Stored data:
= = = = =

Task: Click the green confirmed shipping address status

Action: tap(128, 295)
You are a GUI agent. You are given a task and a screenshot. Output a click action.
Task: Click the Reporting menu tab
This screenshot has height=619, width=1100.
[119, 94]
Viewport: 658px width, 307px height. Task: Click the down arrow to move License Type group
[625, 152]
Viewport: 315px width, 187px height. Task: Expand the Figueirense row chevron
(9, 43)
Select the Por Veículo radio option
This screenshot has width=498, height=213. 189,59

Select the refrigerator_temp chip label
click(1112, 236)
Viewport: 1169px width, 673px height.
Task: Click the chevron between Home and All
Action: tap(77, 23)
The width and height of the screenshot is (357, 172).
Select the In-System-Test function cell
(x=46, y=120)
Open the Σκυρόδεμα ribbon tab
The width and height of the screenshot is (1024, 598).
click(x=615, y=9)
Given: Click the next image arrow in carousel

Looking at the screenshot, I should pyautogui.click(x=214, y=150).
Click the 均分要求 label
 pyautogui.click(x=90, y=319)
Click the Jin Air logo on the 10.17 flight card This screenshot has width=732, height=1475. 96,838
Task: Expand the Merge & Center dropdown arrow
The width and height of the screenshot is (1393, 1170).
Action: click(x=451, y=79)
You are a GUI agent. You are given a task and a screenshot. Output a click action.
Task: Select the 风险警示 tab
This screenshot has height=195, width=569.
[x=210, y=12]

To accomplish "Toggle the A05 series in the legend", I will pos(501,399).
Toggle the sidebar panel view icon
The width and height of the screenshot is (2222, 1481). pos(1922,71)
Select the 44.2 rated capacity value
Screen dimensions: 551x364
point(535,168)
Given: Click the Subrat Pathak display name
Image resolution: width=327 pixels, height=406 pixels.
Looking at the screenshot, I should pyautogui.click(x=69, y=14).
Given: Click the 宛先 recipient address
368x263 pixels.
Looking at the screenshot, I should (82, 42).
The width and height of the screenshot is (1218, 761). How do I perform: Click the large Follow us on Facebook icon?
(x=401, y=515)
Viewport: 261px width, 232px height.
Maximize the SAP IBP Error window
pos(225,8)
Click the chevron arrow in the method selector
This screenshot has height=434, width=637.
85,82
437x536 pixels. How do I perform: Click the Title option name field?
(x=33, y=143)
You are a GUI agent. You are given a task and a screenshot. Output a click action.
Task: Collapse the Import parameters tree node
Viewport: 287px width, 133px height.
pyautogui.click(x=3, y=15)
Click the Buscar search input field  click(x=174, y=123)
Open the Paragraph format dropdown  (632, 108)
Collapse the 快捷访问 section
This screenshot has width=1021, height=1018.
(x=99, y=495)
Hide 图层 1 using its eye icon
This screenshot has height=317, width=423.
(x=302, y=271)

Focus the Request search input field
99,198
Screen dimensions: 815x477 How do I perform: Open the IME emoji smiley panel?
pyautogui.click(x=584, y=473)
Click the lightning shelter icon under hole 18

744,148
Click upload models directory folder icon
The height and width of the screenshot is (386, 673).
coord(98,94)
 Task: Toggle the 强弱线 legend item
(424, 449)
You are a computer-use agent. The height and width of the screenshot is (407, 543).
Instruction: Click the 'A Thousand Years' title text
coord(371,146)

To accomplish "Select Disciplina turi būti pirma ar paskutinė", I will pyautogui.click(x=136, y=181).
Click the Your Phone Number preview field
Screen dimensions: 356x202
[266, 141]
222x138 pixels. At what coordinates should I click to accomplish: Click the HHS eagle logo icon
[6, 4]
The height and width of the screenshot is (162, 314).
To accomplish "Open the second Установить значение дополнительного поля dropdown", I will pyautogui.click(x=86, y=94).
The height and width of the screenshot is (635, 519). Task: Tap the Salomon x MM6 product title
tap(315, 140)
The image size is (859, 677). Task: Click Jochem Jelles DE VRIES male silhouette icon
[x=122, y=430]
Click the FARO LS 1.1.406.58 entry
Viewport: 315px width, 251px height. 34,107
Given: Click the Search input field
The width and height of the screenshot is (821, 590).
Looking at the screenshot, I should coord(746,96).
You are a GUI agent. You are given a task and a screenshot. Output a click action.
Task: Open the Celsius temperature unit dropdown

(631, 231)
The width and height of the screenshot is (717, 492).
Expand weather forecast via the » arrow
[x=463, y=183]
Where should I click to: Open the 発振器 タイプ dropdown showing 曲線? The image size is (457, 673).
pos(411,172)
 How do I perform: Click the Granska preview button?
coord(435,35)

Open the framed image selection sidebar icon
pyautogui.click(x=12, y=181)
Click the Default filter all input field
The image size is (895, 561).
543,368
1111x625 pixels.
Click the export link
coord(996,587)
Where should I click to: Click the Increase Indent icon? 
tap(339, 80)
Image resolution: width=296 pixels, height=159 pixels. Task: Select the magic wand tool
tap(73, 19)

= = = = =

:: YOUR TASK ::
Word for word, retype the lines from the one containing "Click the export link" through the final line of the data, including both ends and nothing more.

:: OUTPUT ::
Click the export link
coord(996,587)
Where should I click to: Click the Increase Indent icon? 
tap(339, 80)
Image resolution: width=296 pixels, height=159 pixels. Task: Select the magic wand tool
tap(73, 19)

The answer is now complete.